日々の安全のために

日名田 良一

日名田様写真平成8年4月に京都大学に採用されてから20 年が経ちました。採用時は薬学部の有機微量元素分析総合研究施設(元素分析センター)に配属となり、核磁気共鳴装置(NMR)の保守・管理、依頼分析を主に行っていました。依頼元の先生からの厳しくも温かいご指導のおかげで、何とか人並みにスペクトルをとり、解析できるようになりました。その後、元素分析(C、H、N、ハロゲン)も担当することになり、学内外からの依頼サンプルを黙々と分析する日々が続きました。微量の試料を取り扱うとともに分析スケジュールも厳密に決まっていたので、慎重かつ迅速な作業を要求されました。当時、工学研究科の有機合成系研究室からの分析依頼が非常に多かったと記憶しています。

国立大学が独立行政法人となった翌年の平成17年4 月に工学研究科に異動となり、附属環境安全衛生センターに配属となりました。環境安全衛生センターは、法人化と同時に設置された組織で、労働安全衛生法等の関係諸法令への対応や、廃棄物、排水などの環境分野、その他多岐にわたる業務を行っています。

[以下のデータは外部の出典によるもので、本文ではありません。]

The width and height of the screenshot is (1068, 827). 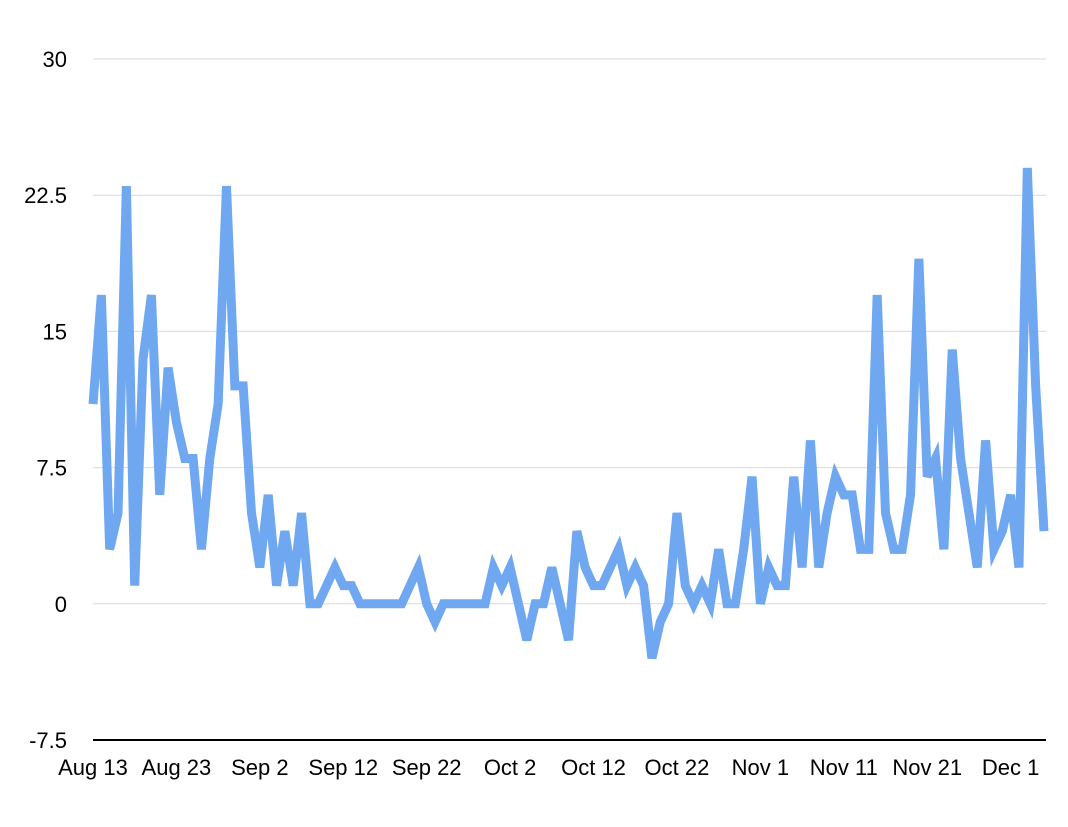 What do you see at coordinates (46, 400) in the screenshot?
I see `y-axis-tick-labels: -7.5 0 7.5 15 22.5 30` at bounding box center [46, 400].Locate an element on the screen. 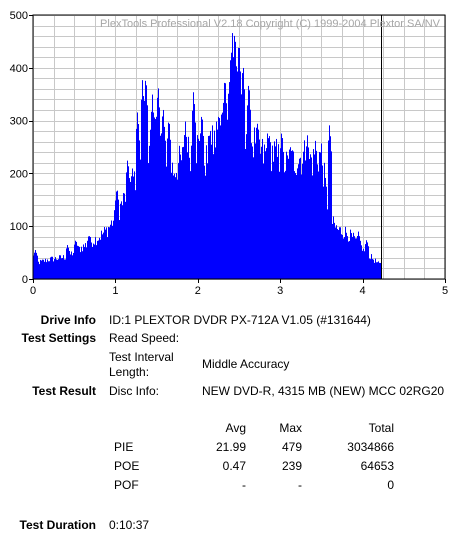 The width and height of the screenshot is (459, 551). test-interval-label-line1: Test Interval is located at coordinates (142, 357). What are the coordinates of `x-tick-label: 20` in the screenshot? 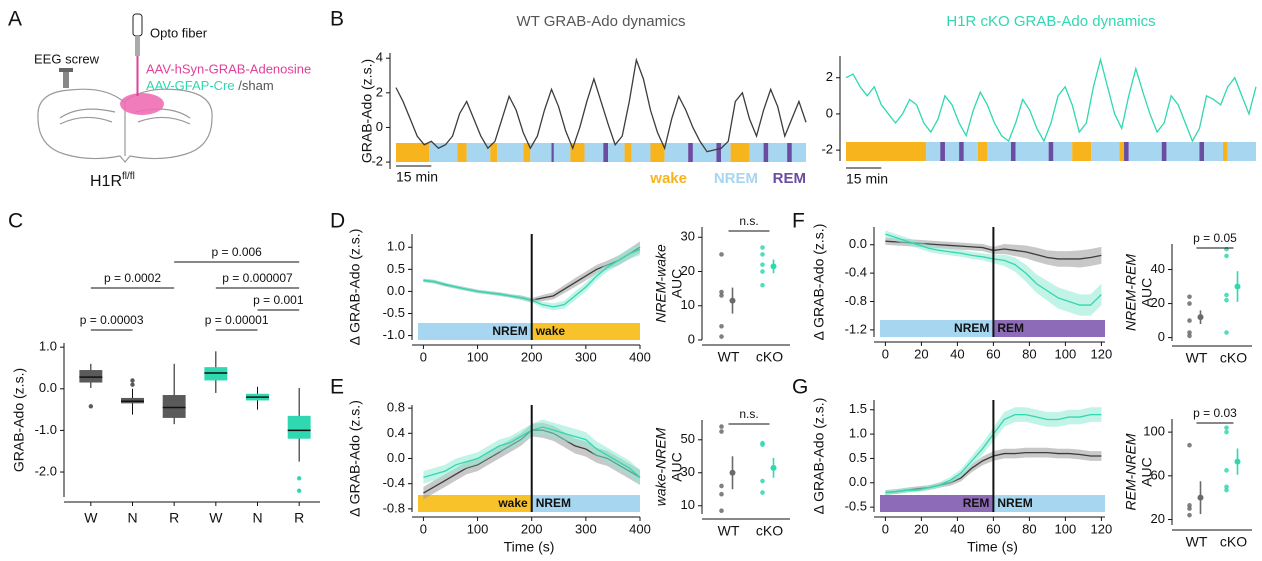 It's located at (921, 354).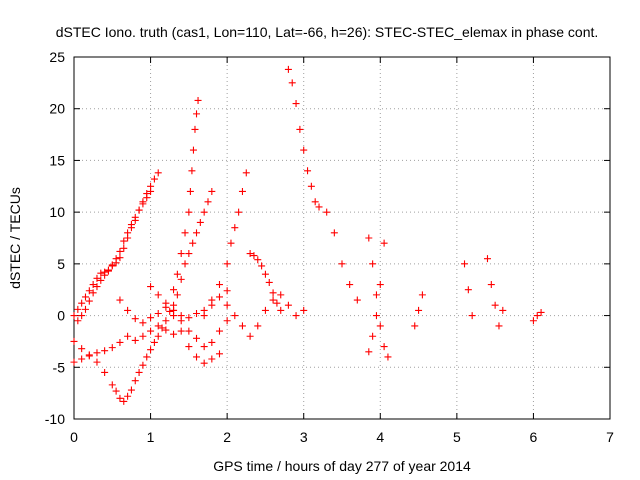  What do you see at coordinates (74, 437) in the screenshot?
I see `x-tick-label: 0` at bounding box center [74, 437].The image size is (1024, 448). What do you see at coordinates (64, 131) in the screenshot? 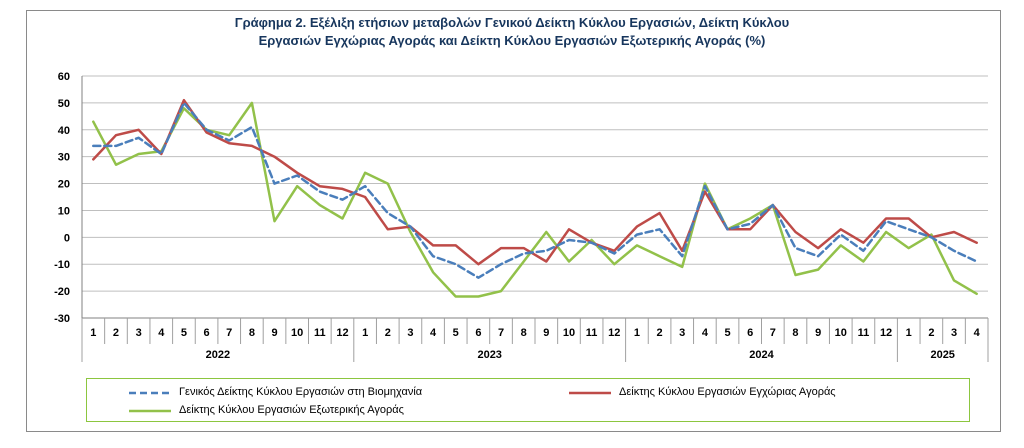
I see `y-tick-label: 40` at bounding box center [64, 131].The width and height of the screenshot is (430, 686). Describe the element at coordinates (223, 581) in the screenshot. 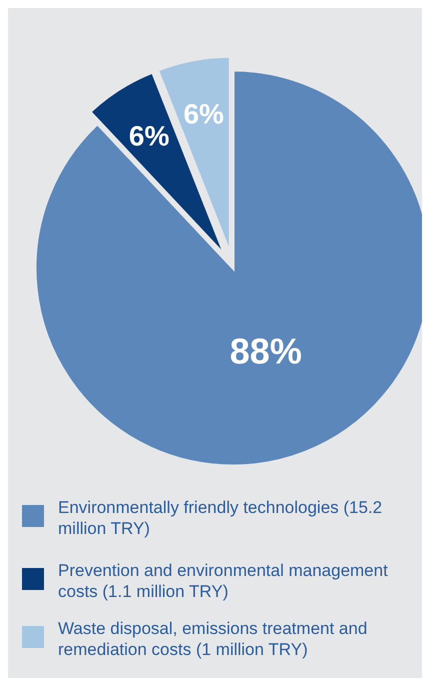

I see `legend-label: Prevention and environmental management costs (1.1 million TRY)` at that location.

異動当初は、労働安全衛生法への対応として新規で始める業務が多く、大変なこともありましたが、やりがいを感じて取り組んでいました。さらに、ISO14001 認証取得の話があったことから、それに関する業務にも携わりました。結局、認証取得には至りませんでしたが、よい経験ができたと思っています。また、桂キャンパスでは初めてとなる消防訓練の企画のために、事務職員の方と夜遅くまで議論したことも印象に残っています。分析業務に明け暮れていた生活から一変したので、毎日がとても新鮮でした。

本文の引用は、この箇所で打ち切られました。